Those are in fact the core issues for Aboriginal Australians. The deaths in custody is what the media focus on however, because that's a very simplified way of framing the narrative, with clear heroes and villains and a simple solution: "just don't kill them".
However they've had multiple royal commissions into those deaths over the last 30+ years and the death rate for Aboriginal Australians in custody is actually, surprise, lower than for white people in custody. That's because the people who are managing those prisons are completely aware that if a black person dies in custody that's going to be national news, i.e. they're totally on top of that, whereas if you're white and die in custody, well when's the last time you even heard about something like that? it happens overall more frequently than black ones but they don't get reported. White people who die in custody in Australia apparently aren't newsworthy, a quirk of how the media narrative works here, and the prison authorities are aware of that, so they clearly over-focus on preventing the ones that are going to be the PR disaster if the occur.
The focus on the death in custody thing is therefore a massive societal cop-out to avoid having to deal with all the problems you listed, which would actually require the entire society to look inwards, whereas the narrow "death in custody" thing allows us to assign blame for one profession for the whole problem. A black person dies in custody and we all tut-tut and say "someone" should do something about that. Someone who isn't us, basically. So the media fixation on that one thing actually serves to sweep those bigger problems you mentioned under the rug, by focusing on the idea that law enforcement are just big meanies, and that's the entire problem.
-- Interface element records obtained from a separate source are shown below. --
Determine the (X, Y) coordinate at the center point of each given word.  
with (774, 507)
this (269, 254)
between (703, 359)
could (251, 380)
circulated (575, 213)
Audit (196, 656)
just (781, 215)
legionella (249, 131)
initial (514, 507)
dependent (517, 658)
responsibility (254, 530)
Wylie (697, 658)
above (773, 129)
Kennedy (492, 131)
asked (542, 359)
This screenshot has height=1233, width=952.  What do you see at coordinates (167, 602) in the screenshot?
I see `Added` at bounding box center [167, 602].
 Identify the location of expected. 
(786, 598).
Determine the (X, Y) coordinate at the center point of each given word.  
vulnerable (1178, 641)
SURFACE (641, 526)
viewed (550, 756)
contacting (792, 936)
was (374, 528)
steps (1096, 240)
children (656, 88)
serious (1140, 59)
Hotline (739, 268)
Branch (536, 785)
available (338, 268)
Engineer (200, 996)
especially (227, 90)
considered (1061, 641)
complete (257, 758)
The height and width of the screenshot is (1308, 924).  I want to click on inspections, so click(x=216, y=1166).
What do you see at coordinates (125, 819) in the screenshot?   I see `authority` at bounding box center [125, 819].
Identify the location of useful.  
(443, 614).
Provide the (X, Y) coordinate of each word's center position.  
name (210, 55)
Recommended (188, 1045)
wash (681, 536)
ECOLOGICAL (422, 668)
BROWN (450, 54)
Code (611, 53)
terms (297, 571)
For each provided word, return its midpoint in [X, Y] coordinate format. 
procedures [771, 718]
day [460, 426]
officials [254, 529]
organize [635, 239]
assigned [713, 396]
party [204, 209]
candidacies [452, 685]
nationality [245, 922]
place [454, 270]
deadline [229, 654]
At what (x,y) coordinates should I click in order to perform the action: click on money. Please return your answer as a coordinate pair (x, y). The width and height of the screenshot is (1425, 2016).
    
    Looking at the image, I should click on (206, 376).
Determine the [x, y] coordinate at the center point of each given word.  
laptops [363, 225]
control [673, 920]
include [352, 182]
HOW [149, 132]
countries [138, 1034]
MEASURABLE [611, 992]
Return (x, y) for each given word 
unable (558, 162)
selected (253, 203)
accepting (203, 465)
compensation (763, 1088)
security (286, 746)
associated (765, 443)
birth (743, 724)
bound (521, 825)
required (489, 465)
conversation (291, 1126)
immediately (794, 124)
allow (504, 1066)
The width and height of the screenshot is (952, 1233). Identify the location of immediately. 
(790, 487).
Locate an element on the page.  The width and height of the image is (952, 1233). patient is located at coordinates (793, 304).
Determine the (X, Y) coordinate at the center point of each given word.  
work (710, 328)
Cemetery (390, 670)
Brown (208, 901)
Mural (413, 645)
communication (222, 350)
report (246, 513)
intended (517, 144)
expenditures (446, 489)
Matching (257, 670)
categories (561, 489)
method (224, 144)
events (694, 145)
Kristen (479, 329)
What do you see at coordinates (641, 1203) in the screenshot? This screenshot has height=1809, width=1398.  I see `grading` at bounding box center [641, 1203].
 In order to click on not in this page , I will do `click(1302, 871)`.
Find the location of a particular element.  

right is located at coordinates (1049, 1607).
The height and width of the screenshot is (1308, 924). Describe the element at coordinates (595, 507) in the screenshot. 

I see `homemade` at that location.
And that brings up another question. Is the focus on the role of the police overly narrow? Are they to some extent being used as a scapegoat for problems that are in fact the responsibility of society as a whole. It's a convenient cop-out to just say get rid of the police and therefore all problems for black people would go away. While it's obviously horrible that some cops kill black people, the vast majority of black people who are killed are not killed by police, and there may not be a specific reason to think that would get any better without police around.